- **EXERCISE DETAILS**: Give back nothing but the number of lines in these entries that contain the word "button".

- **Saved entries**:
★ ★ ★ ★
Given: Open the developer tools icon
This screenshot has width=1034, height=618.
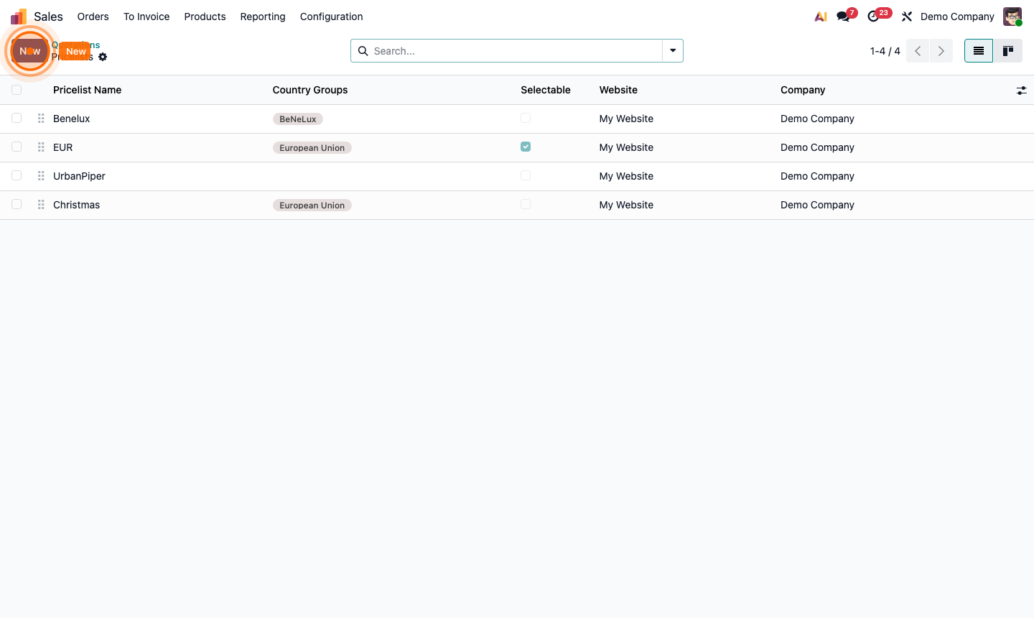Looking at the screenshot, I should click(906, 16).
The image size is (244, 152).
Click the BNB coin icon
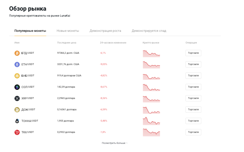17,76
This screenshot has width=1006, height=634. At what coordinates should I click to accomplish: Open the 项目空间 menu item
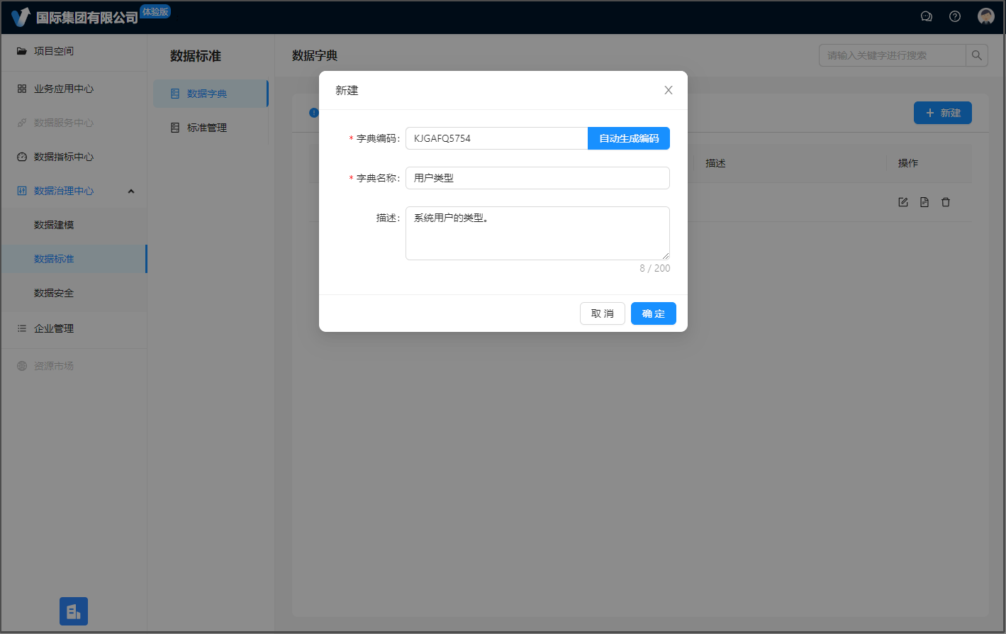click(x=54, y=51)
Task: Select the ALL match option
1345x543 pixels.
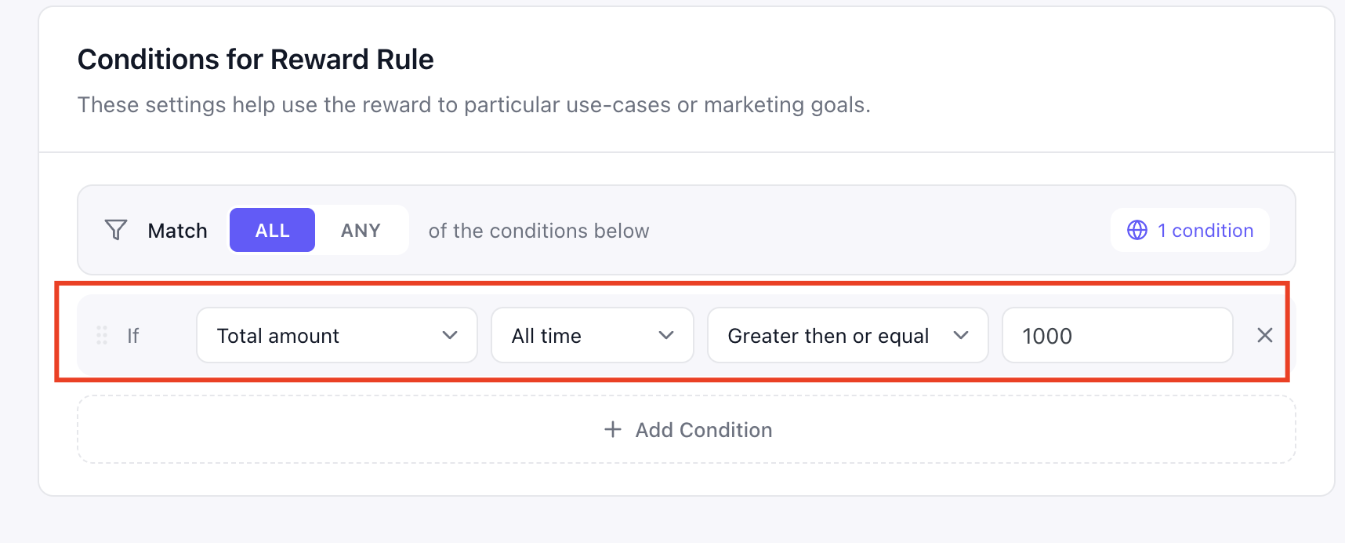Action: click(x=272, y=230)
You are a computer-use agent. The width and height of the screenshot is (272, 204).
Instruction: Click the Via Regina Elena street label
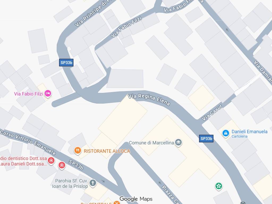click(149, 100)
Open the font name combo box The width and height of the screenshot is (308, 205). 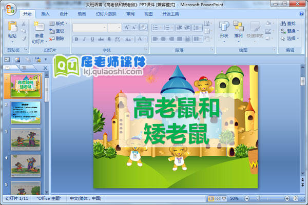(x=90, y=27)
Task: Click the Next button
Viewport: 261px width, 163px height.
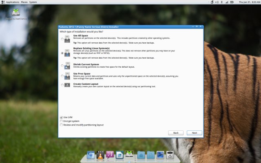Action: pos(194,133)
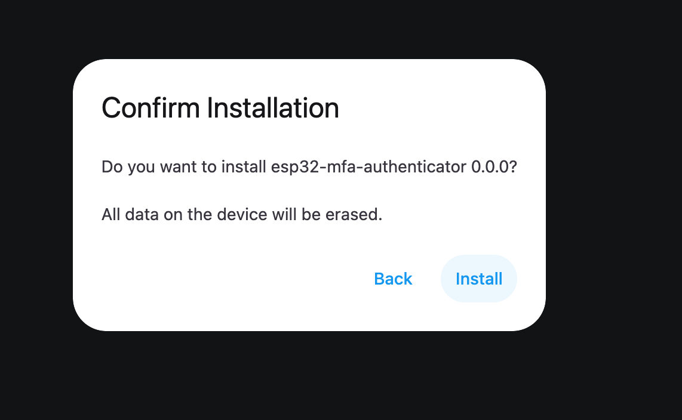Click the data erasure warning sentence
The image size is (682, 420).
(x=242, y=214)
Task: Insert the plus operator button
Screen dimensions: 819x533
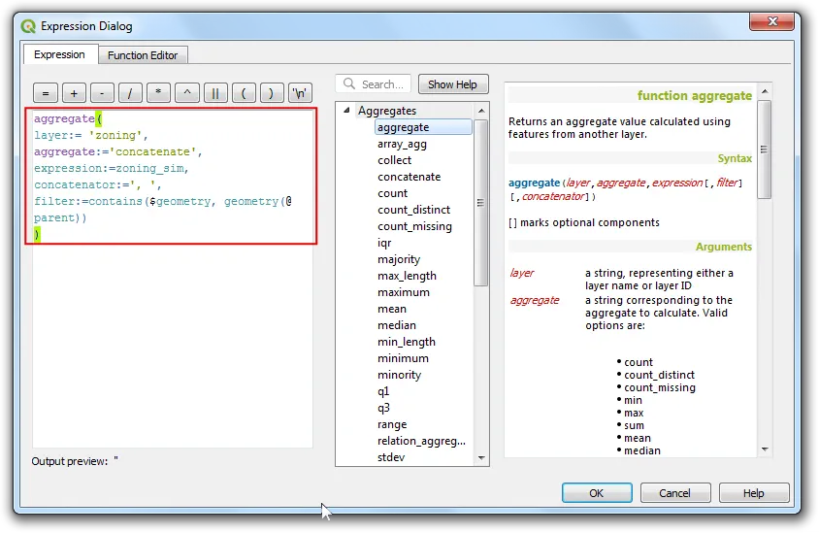Action: [74, 93]
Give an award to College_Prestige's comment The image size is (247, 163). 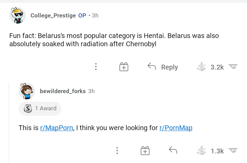(124, 67)
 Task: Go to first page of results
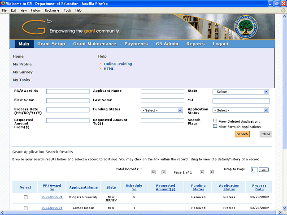[x=154, y=172]
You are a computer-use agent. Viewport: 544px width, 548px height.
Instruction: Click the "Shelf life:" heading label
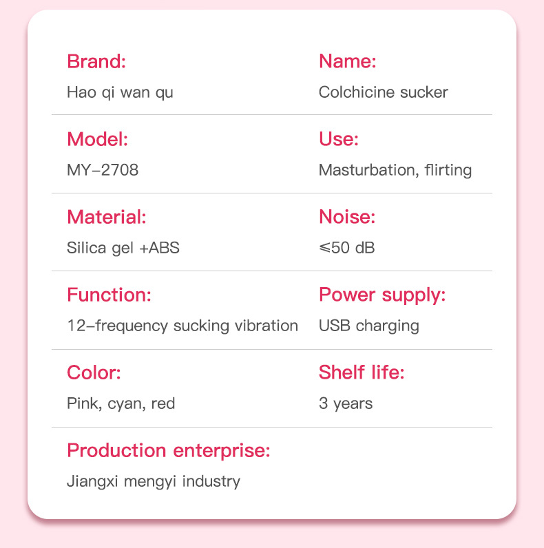362,372
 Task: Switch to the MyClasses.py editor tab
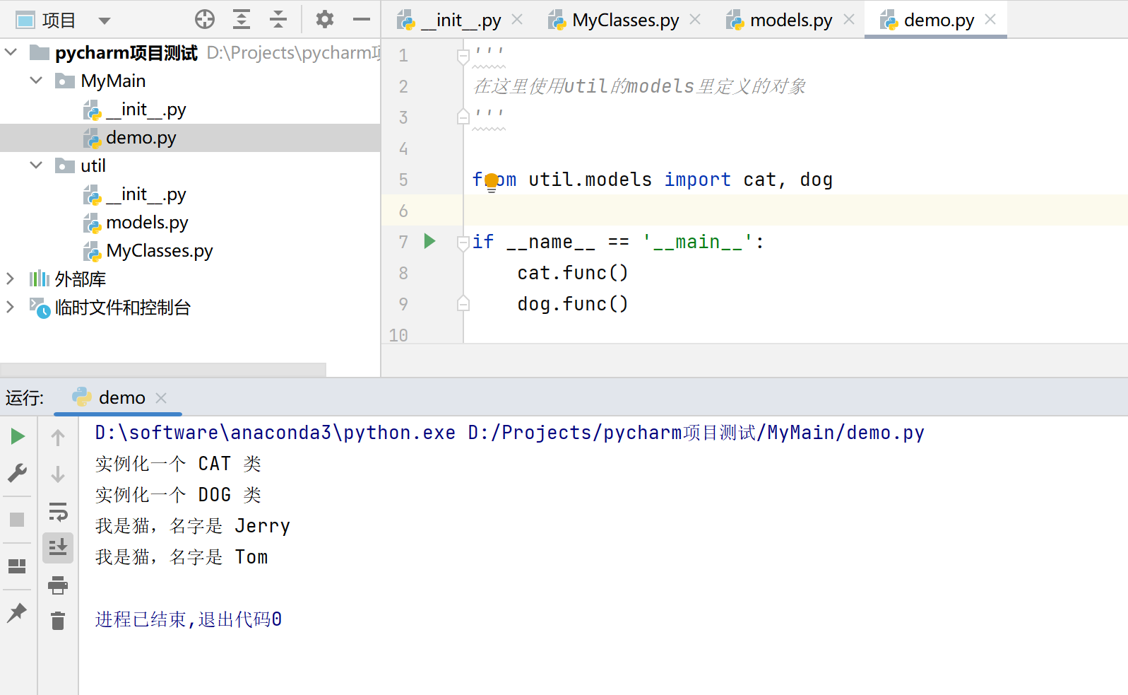pos(625,21)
★ ★ ★ ★
- **ANSWER TO THIS EXERCISE**: 2